(Data items)
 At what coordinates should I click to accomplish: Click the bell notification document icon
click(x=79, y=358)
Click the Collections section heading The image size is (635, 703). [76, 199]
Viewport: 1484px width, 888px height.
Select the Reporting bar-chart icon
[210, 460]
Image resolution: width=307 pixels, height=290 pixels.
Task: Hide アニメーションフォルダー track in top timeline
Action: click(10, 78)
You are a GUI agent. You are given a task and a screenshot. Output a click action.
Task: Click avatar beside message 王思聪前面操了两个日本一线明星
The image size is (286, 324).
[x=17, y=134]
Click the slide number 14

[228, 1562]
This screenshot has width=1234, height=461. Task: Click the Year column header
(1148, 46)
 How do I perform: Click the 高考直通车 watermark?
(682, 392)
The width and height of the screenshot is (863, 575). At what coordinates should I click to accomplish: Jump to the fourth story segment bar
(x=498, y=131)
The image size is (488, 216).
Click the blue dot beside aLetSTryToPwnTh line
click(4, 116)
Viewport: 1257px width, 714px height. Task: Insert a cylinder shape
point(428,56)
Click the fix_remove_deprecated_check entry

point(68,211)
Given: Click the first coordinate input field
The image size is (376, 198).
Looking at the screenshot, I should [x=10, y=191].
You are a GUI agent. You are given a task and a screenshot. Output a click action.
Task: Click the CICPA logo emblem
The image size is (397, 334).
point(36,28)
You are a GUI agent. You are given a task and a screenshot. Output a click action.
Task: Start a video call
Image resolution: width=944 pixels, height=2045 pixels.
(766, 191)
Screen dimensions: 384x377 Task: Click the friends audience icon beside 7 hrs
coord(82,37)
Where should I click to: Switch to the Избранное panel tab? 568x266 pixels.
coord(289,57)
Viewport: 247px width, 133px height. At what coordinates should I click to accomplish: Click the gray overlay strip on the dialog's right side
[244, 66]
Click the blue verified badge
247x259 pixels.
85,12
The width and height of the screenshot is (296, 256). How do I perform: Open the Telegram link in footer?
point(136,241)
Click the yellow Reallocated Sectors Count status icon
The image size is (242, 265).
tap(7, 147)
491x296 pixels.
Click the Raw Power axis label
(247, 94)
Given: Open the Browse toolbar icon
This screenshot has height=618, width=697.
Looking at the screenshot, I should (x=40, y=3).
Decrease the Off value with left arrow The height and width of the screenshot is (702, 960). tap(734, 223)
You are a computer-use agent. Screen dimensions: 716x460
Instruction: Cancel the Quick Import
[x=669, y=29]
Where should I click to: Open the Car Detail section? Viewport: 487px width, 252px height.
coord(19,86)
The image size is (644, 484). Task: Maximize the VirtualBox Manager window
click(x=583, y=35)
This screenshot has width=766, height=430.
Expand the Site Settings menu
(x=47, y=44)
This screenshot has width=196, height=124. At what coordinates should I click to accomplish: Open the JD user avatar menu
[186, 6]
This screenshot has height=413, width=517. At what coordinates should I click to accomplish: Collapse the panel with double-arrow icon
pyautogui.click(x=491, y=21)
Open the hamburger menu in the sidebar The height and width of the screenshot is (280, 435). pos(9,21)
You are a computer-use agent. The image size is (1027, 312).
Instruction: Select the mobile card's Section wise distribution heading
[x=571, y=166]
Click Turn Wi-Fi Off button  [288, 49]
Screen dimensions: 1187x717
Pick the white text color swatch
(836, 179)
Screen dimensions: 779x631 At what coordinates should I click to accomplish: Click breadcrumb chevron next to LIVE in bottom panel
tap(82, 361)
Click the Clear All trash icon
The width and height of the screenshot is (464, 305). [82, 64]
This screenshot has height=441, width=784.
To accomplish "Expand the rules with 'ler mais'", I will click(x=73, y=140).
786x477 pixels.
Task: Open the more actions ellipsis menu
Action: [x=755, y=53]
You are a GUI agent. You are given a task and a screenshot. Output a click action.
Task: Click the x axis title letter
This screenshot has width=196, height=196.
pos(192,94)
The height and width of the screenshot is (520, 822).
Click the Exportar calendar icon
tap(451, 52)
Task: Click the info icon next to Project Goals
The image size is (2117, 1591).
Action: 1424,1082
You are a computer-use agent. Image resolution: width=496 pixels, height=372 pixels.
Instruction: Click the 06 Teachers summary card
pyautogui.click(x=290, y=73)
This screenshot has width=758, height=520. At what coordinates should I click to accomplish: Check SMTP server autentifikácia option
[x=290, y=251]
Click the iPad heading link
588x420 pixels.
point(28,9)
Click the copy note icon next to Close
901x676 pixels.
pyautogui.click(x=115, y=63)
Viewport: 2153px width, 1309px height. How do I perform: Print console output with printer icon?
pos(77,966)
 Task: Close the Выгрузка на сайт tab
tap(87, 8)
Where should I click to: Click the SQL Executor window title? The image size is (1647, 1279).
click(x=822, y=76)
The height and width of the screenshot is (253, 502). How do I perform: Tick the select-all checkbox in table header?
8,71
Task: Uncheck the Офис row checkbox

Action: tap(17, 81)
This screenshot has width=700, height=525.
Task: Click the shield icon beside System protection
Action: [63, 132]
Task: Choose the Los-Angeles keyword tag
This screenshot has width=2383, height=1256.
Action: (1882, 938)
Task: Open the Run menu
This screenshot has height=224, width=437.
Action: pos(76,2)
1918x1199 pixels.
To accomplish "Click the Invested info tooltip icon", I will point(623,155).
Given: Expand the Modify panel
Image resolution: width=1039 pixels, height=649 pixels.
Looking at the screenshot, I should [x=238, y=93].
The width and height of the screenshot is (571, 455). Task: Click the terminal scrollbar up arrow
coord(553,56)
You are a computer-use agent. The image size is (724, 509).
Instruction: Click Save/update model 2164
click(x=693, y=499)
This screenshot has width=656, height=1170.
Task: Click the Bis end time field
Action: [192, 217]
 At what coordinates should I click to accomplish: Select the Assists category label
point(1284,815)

=== To be done ===
Reproduce the material verbatim, from the line containing "Click Turn Wi-Fi" through the line containing "The width and height of the screenshot is (464, 305).", including both of those lines.

=== Output of the task ===
Click Turn Wi-Fi Off button  [288, 49]
Screen dimensions: 1187x717
Pick the white text color swatch
(836, 179)
Screen dimensions: 779x631 At what coordinates should I click to accomplish: Click breadcrumb chevron next to LIVE in bottom panel
tap(82, 361)
Click the Clear All trash icon
The width and height of the screenshot is (464, 305). [82, 64]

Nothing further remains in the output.